[Activity]
Your reply should consist only of the lines from the one holding "Task: Select the Широта 60.833 header field" to the last line of the data below, written out exactly and without pictures.

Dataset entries
════════
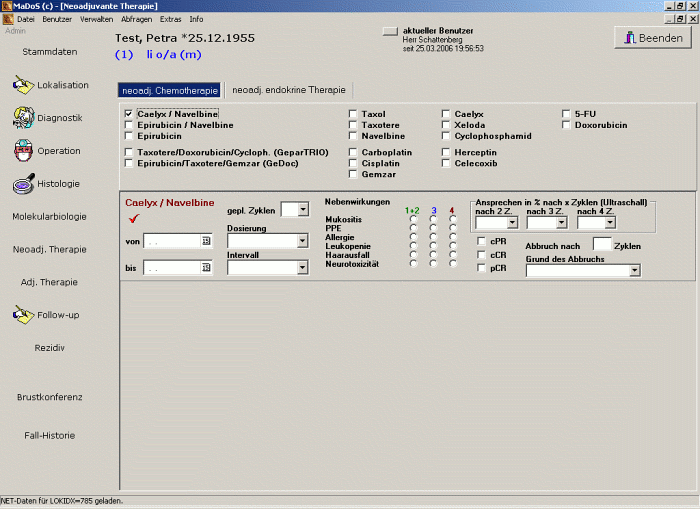This screenshot has height=509, width=700.
Task: Select the Histologie petri dish icon
Action: 22,184
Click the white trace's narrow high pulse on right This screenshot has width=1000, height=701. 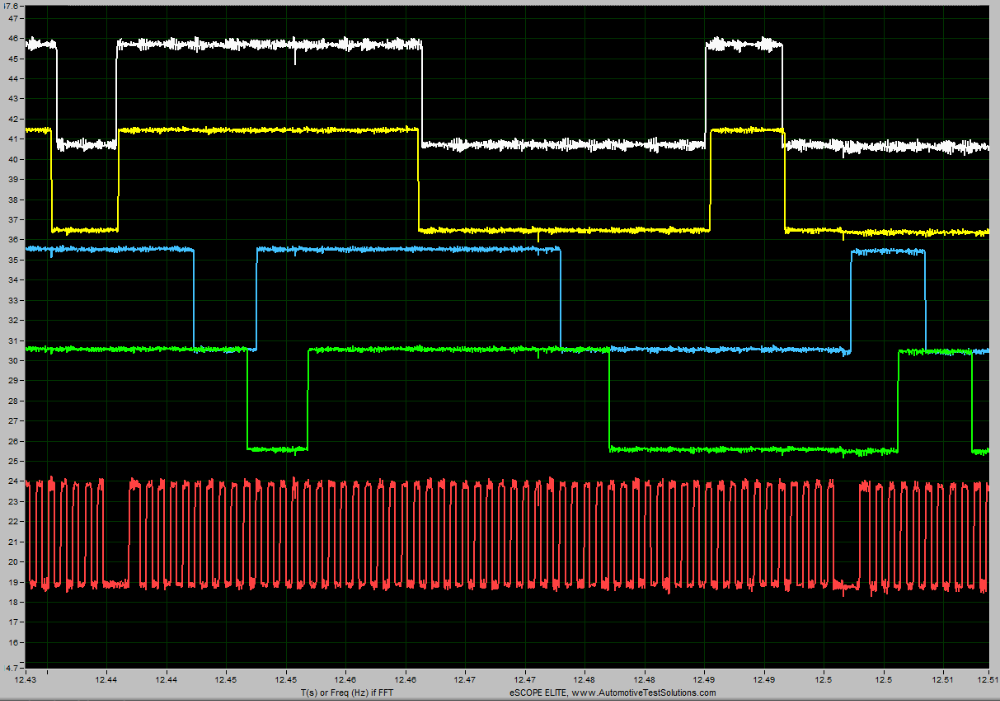[x=744, y=45]
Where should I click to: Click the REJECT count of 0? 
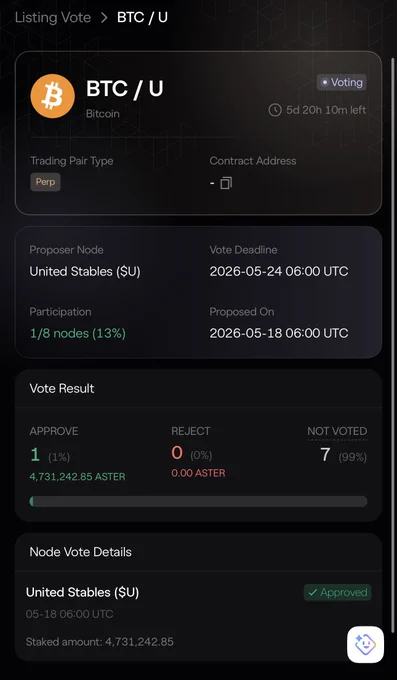(177, 453)
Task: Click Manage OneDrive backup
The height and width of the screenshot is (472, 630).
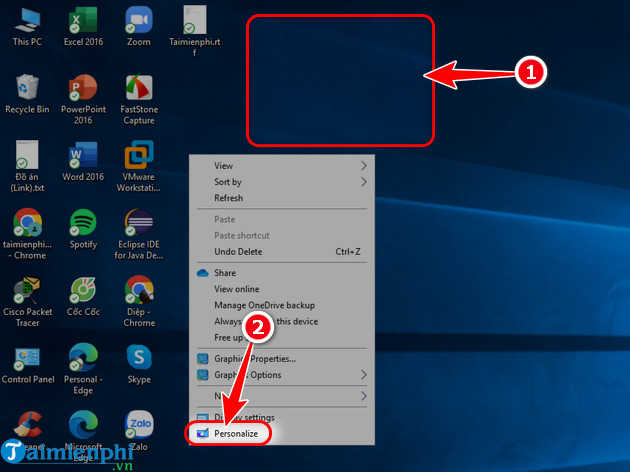Action: pyautogui.click(x=264, y=305)
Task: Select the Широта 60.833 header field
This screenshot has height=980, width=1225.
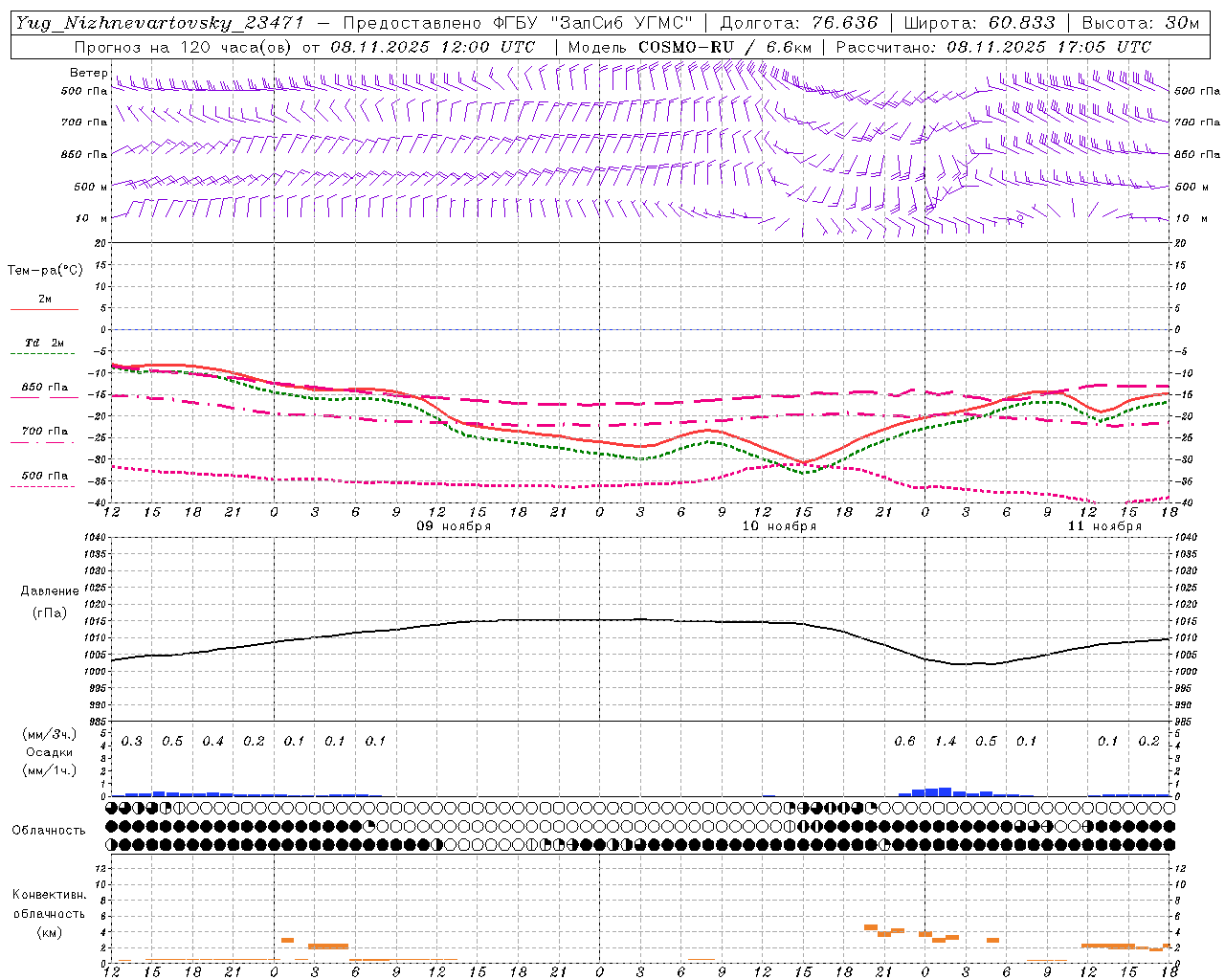Action: click(x=979, y=24)
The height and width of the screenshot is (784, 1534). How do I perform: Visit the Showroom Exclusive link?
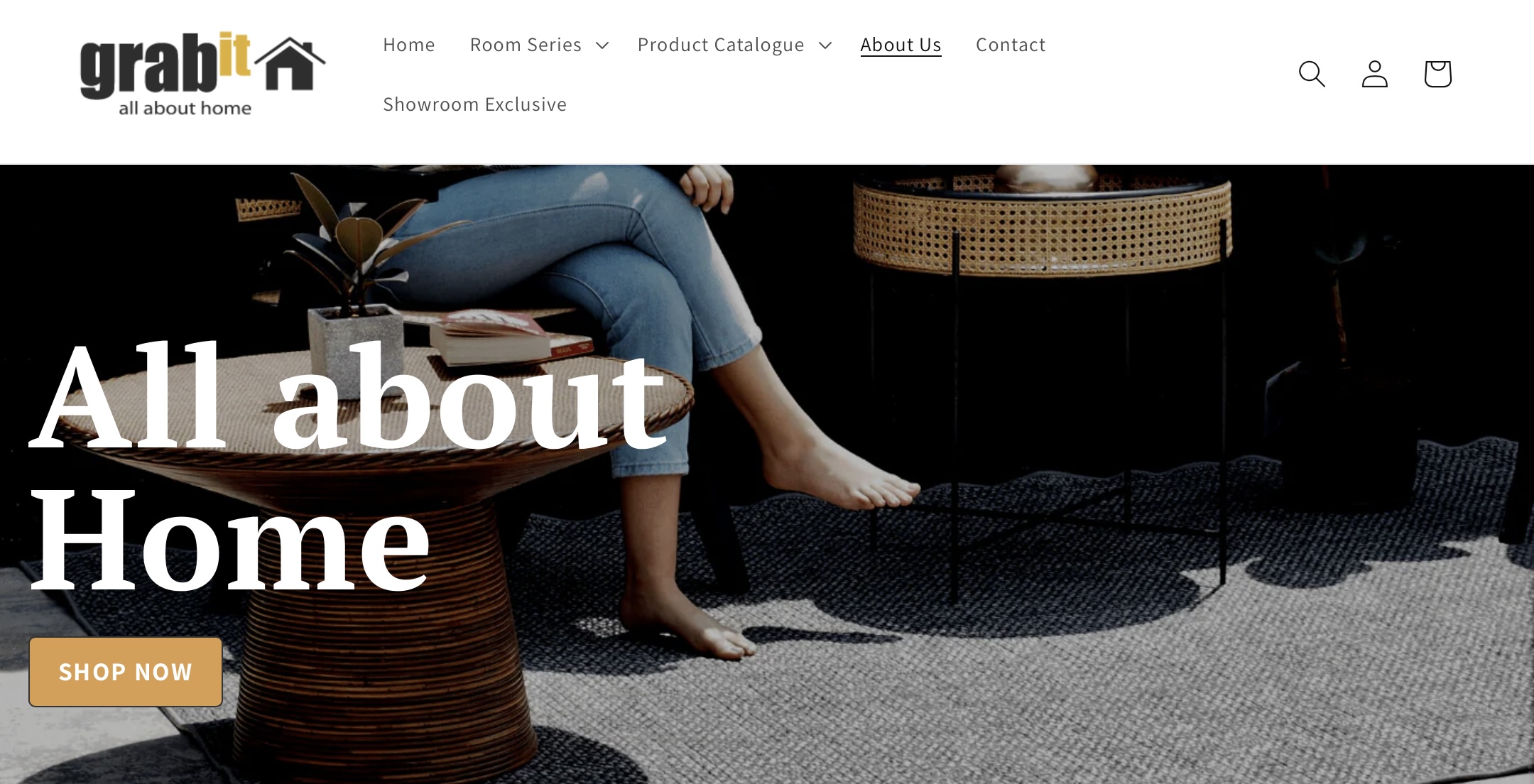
════════
[Answer box]
Task: Select the Широта 60.833 header field
This screenshot has height=980, width=1225.
Action: click(x=979, y=24)
The height and width of the screenshot is (784, 1534). How do I perform: Visit the Showroom Exclusive link?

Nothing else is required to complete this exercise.